### Work item
Word for word, copy each record that comes after this.

Segment Open

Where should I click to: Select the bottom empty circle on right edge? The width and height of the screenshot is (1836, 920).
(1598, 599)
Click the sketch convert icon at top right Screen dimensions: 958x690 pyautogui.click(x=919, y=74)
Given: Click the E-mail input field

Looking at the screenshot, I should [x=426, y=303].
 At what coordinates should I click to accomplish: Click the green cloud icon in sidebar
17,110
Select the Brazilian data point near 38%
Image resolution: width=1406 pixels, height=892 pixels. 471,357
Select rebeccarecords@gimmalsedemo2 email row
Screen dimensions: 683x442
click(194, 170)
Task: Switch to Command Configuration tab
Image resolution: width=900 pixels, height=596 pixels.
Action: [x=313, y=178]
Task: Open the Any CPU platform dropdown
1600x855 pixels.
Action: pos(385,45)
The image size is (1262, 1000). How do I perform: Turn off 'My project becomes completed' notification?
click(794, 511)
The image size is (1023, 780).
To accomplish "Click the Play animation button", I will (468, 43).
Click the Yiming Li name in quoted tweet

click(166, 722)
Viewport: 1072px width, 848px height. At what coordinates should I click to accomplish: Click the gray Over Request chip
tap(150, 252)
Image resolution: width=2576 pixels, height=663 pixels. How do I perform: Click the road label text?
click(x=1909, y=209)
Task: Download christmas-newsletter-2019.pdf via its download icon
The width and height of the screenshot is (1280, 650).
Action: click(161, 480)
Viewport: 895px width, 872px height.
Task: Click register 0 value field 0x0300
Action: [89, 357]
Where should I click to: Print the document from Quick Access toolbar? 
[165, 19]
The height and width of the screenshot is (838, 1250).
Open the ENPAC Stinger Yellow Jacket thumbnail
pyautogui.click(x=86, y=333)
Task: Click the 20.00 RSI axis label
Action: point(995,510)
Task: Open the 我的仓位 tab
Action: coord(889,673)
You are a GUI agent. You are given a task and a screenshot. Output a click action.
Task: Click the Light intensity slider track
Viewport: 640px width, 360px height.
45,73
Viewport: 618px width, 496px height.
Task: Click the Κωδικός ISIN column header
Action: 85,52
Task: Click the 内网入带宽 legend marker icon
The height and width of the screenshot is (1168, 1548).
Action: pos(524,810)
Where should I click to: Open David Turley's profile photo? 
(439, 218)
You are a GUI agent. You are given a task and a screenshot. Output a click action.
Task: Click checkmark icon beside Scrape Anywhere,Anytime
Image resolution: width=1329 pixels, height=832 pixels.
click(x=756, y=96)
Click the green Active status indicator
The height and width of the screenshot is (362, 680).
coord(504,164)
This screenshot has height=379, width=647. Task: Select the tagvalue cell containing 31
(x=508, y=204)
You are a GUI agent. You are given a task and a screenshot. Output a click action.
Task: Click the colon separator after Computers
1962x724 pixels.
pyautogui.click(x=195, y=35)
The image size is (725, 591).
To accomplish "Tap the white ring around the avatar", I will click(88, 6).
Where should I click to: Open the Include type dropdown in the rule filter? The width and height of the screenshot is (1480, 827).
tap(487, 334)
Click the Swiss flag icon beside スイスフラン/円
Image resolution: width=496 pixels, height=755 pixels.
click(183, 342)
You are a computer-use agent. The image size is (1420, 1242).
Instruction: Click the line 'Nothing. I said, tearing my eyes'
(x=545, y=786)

Segment Closed

### Task solution
Where should I click to: Select the bottom empty circle on right edge? The width and height of the screenshot is (1836, 920).
(1598, 599)
Click the sketch convert icon at top right Screen dimensions: 958x690 pyautogui.click(x=919, y=74)
Given: Click the E-mail input field

Looking at the screenshot, I should [x=426, y=303].
 At what coordinates should I click to accomplish: Click the green cloud icon in sidebar
17,110
Select the Brazilian data point near 38%
Image resolution: width=1406 pixels, height=892 pixels. 471,357
Select rebeccarecords@gimmalsedemo2 email row
Screen dimensions: 683x442
click(194, 170)
Task: Switch to Command Configuration tab
Image resolution: width=900 pixels, height=596 pixels.
Action: [x=313, y=178]
Task: Open the Any CPU platform dropdown
1600x855 pixels.
Action: pos(385,45)
The image size is (1262, 1000). How do I perform: Turn off 'My project becomes completed' notification?
click(794, 511)
The image size is (1023, 780).
To accomplish "Click the Play animation button", I will (468, 43).
Click the Yiming Li name in quoted tweet

click(166, 722)
Viewport: 1072px width, 848px height. At what coordinates should I click to accomplish: Click the gray Over Request chip
tap(150, 252)
Image resolution: width=2576 pixels, height=663 pixels. How do I perform: Click the road label text?
click(x=1909, y=209)
Task: Download christmas-newsletter-2019.pdf via its download icon
The width and height of the screenshot is (1280, 650).
Action: click(161, 480)
Viewport: 895px width, 872px height.
Task: Click register 0 value field 0x0300
Action: [89, 357]
Where should I click to: Print the document from Quick Access toolbar? 
[165, 19]
The height and width of the screenshot is (838, 1250).
Open the ENPAC Stinger Yellow Jacket thumbnail
pyautogui.click(x=86, y=333)
Task: Click the 20.00 RSI axis label
Action: point(995,510)
Task: Open the 我的仓位 tab
Action: coord(889,673)
You are a GUI agent. You are given a task and a screenshot. Output a click action.
Task: Click the Light intensity slider track
Viewport: 640px width, 360px height.
45,73
Viewport: 618px width, 496px height.
Task: Click the Κωδικός ISIN column header
Action: 85,52
Task: Click the 内网入带宽 legend marker icon
The height and width of the screenshot is (1168, 1548).
Action: pos(524,810)
Where should I click to: Open David Turley's profile photo? 
(439, 218)
You are a GUI agent. You are given a task and a screenshot. Output a click action.
Task: Click checkmark icon beside Scrape Anywhere,Anytime
Image resolution: width=1329 pixels, height=832 pixels.
click(x=756, y=96)
Click the green Active status indicator
The height and width of the screenshot is (362, 680).
coord(504,164)
This screenshot has height=379, width=647. Task: Select the tagvalue cell containing 31
(x=508, y=204)
You are a GUI agent. You are given a task and a screenshot. Output a click action.
Task: Click the colon separator after Computers
1962x724 pixels.
pyautogui.click(x=195, y=35)
The image size is (725, 591).
To accomplish "Tap the white ring around the avatar", I will click(88, 6).
Where should I click to: Open the Include type dropdown in the rule filter? The width and height of the screenshot is (1480, 827).
tap(487, 334)
Click the Swiss flag icon beside スイスフラン/円
Image resolution: width=496 pixels, height=755 pixels.
click(183, 342)
You are a computer-use agent. The image size is (1420, 1242).
Instruction: Click the line 'Nothing. I said, tearing my eyes'
(x=545, y=786)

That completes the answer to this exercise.